▶ What is being asked:
Copy the records, starting at the first line and ending at the line containing "tap(513, 249)" (both included), keeping the requests as they are. Shift every coordinate in the answers by -145.

....

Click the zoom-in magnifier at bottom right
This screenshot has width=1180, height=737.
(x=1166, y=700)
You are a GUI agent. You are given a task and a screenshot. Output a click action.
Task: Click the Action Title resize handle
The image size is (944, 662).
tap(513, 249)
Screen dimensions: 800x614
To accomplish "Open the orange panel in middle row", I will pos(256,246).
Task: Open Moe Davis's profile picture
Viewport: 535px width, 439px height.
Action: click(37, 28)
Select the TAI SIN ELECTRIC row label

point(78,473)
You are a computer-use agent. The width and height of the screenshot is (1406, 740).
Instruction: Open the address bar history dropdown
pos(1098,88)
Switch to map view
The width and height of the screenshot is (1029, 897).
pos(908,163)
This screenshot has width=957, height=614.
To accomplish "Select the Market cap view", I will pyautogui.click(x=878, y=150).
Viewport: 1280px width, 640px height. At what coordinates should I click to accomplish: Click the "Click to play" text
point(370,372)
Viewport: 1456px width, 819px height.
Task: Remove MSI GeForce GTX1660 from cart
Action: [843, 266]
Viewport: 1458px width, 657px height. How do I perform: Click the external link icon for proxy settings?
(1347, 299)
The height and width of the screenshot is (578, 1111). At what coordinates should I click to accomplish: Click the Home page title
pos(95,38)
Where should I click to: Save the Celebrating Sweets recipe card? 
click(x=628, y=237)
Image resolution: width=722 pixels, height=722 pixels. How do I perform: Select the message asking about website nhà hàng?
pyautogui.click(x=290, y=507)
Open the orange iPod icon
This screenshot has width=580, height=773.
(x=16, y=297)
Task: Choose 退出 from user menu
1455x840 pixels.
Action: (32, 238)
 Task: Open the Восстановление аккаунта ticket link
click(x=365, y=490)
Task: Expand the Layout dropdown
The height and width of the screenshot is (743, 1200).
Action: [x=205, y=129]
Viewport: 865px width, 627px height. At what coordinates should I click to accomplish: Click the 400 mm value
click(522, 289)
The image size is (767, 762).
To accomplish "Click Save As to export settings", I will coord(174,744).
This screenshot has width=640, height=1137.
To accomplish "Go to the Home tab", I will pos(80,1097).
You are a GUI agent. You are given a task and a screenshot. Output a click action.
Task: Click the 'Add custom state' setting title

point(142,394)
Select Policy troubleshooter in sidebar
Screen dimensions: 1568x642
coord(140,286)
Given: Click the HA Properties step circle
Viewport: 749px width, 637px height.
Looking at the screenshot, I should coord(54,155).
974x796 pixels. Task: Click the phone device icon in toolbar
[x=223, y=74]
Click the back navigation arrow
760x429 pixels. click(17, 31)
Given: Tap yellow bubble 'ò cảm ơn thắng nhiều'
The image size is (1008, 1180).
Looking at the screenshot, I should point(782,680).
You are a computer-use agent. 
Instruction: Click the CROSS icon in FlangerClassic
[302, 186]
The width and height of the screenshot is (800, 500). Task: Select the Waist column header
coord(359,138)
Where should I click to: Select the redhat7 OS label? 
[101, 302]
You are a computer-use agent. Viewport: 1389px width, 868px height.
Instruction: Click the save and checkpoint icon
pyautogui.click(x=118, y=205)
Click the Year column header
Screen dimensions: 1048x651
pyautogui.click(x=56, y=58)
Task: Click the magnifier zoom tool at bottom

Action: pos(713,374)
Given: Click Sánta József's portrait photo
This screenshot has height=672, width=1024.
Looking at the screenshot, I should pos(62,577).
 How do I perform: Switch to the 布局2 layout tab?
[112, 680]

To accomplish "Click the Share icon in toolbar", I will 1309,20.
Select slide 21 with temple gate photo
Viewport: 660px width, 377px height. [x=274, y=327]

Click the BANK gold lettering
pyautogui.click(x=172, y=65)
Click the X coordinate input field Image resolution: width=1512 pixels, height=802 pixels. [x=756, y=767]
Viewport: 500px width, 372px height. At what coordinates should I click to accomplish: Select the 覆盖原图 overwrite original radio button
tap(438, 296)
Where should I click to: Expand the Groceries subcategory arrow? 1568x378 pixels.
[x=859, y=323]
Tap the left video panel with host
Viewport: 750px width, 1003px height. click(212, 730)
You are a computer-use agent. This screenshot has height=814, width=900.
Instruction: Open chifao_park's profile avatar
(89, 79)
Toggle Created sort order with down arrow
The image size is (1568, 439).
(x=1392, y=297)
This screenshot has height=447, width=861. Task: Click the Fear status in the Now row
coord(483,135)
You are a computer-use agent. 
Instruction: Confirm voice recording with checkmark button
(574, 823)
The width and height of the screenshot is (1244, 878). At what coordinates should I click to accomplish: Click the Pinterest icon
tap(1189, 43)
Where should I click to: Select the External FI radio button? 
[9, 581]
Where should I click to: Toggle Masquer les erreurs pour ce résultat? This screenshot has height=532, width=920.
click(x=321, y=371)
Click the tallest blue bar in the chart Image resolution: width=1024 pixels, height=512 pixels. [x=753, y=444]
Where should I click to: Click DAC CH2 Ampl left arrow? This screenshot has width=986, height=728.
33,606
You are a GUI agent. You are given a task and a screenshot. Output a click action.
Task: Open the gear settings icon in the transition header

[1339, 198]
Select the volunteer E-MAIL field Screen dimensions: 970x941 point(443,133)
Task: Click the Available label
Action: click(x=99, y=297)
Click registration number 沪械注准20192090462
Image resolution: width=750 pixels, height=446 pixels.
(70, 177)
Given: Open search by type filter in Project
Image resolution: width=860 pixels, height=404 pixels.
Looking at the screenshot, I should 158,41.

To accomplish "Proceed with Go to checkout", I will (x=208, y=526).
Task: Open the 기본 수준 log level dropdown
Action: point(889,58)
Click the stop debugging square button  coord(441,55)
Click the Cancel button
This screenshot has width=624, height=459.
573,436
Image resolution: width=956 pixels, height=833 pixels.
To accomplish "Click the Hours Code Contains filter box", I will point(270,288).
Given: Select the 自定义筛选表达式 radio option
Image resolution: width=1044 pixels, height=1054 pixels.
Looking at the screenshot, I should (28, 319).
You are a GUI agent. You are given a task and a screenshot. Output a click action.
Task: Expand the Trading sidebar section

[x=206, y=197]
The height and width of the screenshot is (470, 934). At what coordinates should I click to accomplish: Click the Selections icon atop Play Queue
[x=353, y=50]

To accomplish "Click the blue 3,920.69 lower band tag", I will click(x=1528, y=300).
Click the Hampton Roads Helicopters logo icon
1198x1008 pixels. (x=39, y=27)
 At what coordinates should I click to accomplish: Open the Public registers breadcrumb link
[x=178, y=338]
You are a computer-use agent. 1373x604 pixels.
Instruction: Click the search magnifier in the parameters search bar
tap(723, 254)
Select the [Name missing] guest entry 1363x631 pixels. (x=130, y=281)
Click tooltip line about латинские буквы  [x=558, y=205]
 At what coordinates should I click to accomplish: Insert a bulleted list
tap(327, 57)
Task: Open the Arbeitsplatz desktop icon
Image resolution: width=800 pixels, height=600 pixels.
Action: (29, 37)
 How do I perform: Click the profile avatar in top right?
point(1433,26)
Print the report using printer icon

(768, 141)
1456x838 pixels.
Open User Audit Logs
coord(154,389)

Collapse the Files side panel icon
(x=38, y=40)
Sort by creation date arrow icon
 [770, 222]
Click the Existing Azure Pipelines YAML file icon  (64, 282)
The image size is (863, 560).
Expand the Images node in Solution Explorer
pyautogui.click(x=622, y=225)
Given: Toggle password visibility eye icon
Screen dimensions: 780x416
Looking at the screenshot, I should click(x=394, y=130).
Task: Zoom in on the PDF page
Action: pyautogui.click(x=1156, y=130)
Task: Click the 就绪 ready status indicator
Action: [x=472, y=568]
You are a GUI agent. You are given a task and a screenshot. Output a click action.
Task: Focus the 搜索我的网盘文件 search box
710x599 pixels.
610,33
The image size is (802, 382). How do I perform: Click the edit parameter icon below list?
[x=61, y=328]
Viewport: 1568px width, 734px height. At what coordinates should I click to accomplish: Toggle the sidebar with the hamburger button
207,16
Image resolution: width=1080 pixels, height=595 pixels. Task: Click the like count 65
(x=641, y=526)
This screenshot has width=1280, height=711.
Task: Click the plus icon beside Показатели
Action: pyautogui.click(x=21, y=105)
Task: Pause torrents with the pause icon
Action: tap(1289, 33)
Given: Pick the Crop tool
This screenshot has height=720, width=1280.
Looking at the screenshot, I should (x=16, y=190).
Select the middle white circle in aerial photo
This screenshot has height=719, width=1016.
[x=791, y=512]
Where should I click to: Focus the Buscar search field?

....

▶ Answer to the exercise:
Click the zoom-in magnifier at bottom right
This screenshot has width=1180, height=737.
(x=1021, y=555)
You are a GUI agent. You are given a task and a screenshot. Output a click action.
Task: Click the Action Title resize handle
The image size is (944, 662).
tap(368, 104)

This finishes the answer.